— Instructions to follow —
Below are the records; tally the lines that include "will" and report only the total.
Data shown: Begin
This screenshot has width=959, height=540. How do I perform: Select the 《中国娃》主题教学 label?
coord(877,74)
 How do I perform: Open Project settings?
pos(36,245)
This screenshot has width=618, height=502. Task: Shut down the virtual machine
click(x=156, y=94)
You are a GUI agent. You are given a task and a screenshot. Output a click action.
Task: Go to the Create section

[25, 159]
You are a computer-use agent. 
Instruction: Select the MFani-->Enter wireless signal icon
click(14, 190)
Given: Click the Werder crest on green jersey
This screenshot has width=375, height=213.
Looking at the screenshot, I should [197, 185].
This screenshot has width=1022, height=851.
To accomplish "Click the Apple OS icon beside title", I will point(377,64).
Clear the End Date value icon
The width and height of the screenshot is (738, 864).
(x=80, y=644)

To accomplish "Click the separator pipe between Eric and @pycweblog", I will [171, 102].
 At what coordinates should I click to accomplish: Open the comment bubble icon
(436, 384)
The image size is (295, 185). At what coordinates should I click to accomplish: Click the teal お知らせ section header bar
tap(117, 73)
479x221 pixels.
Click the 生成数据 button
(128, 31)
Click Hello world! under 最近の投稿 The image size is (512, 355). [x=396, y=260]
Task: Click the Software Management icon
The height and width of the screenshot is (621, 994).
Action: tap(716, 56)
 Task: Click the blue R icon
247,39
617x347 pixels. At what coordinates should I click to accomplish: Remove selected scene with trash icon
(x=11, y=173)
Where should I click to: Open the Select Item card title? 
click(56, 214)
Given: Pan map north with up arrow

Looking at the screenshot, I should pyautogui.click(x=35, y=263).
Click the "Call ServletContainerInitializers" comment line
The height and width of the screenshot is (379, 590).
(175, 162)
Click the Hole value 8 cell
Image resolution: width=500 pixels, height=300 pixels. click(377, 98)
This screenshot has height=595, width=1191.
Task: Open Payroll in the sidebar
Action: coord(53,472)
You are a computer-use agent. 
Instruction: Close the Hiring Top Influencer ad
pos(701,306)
Data shown: End
— Your response —
2